The exercise: Retype each line of the listing below word for word, leaving the pictures out of your answer.

++++ Task input ++++

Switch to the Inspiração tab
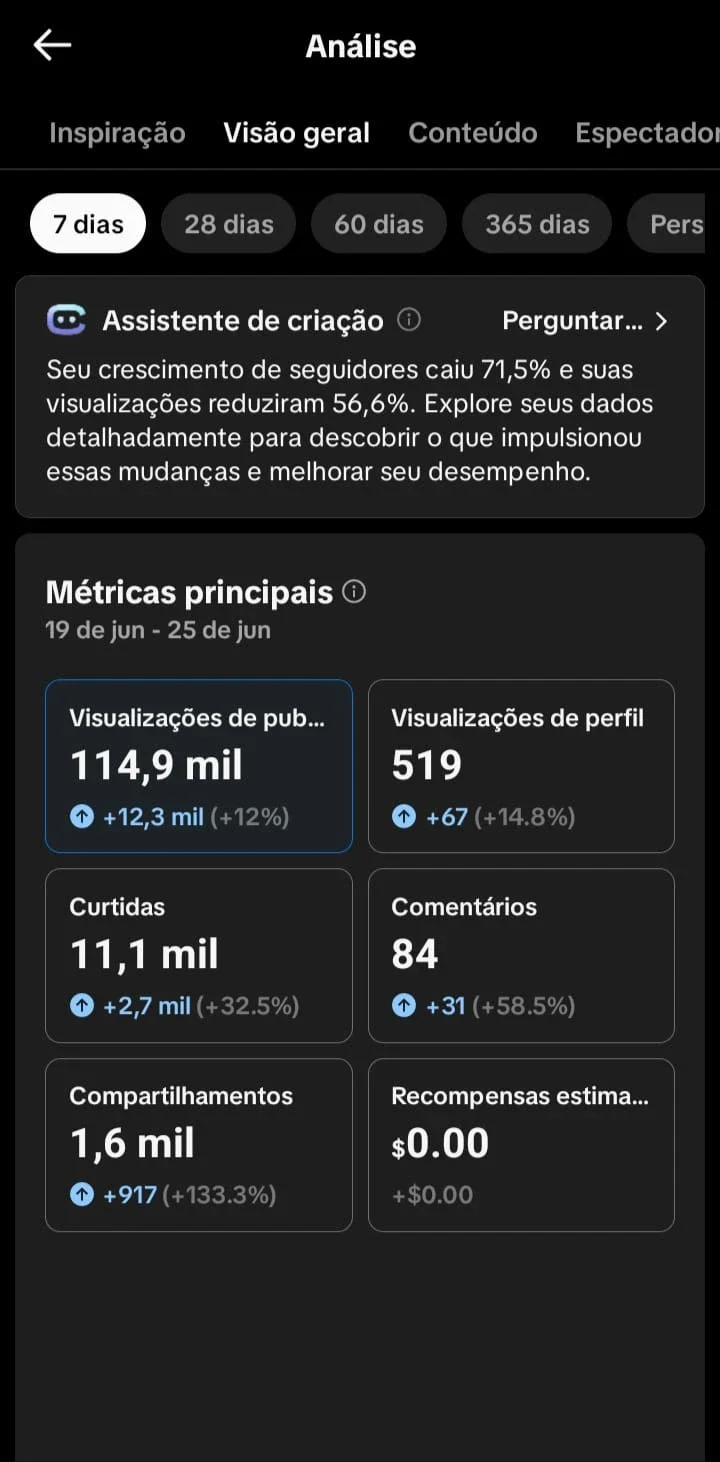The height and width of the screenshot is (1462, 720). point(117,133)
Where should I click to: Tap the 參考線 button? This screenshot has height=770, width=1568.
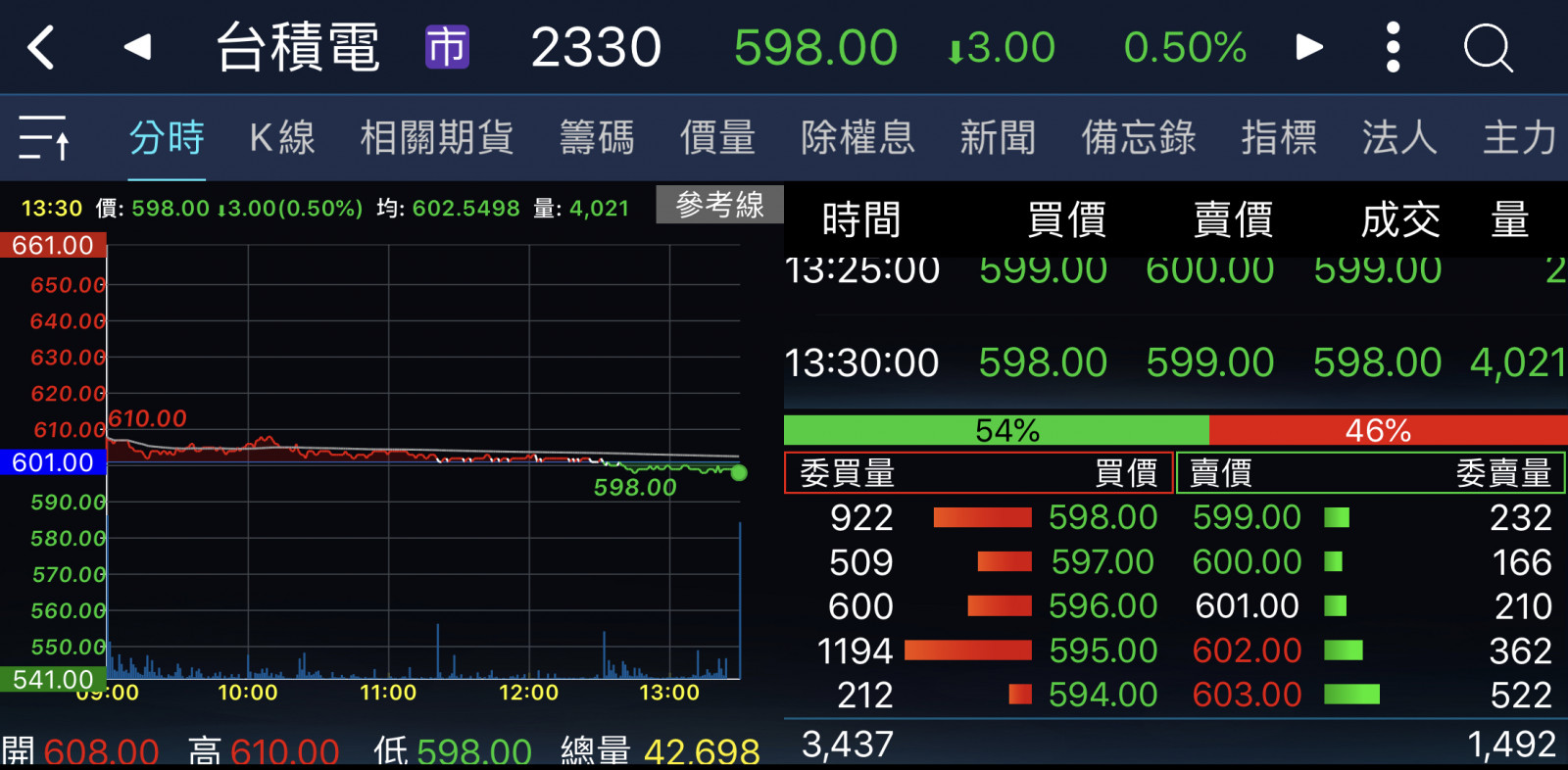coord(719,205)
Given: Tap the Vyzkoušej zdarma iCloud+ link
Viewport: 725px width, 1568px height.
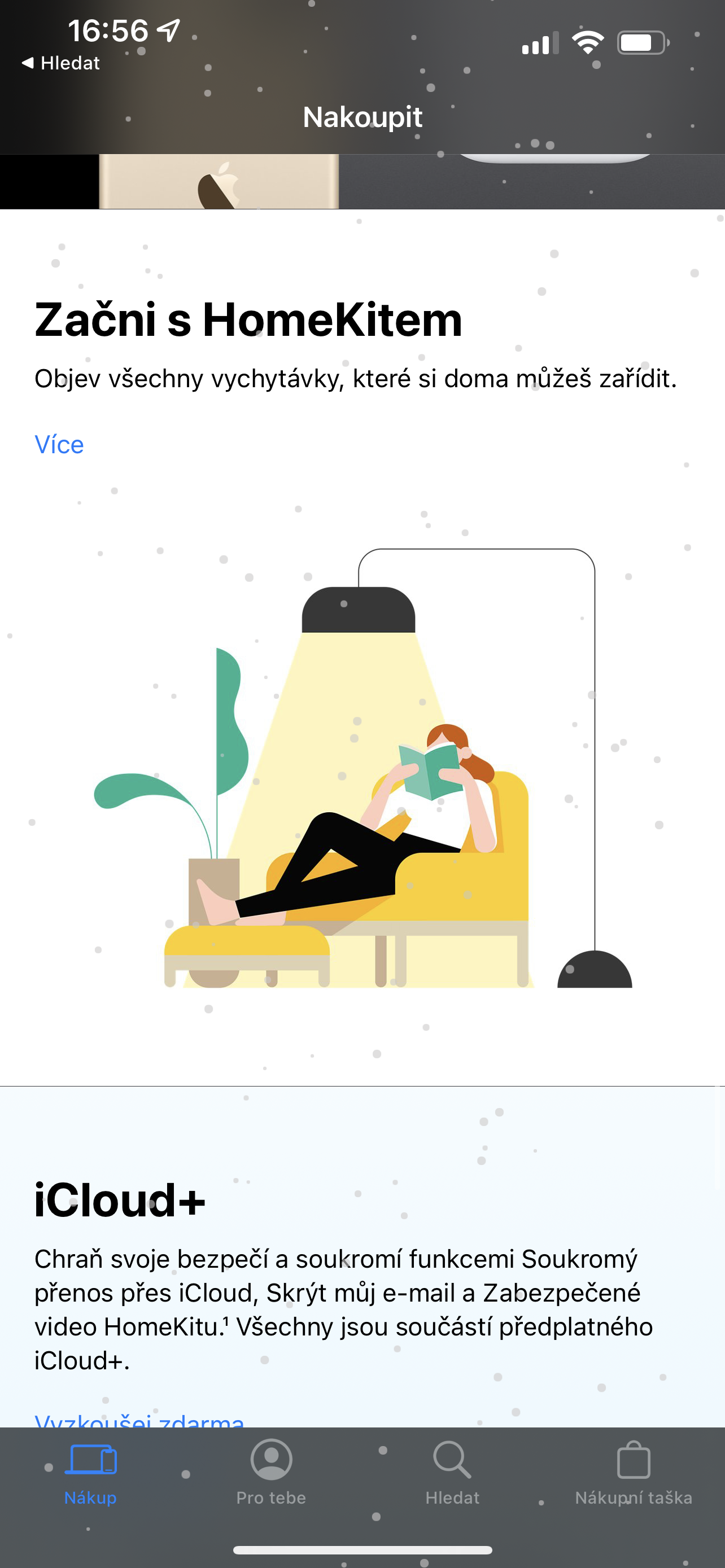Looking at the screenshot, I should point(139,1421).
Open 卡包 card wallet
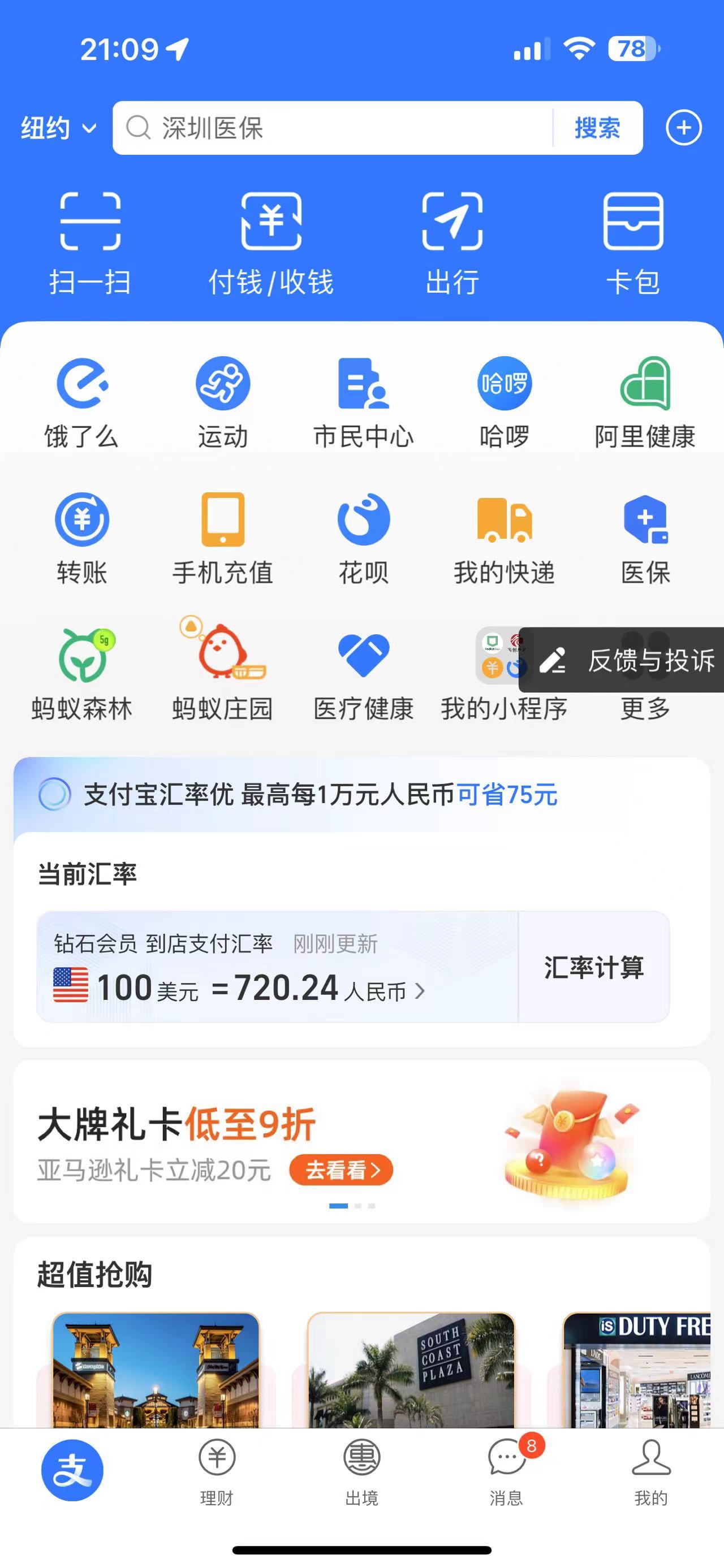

++++

Exercise result:
Switch to the Inspiração tab
The height and width of the screenshot is (1462, 720). point(117,133)
Where should I click to: Tap the 參考線 button? This screenshot has height=770, width=1568.
coord(719,205)
Given: Tap the Vyzkoušej zdarma iCloud+ link
Viewport: 725px width, 1568px height.
Looking at the screenshot, I should point(139,1421).
Open 卡包 card wallet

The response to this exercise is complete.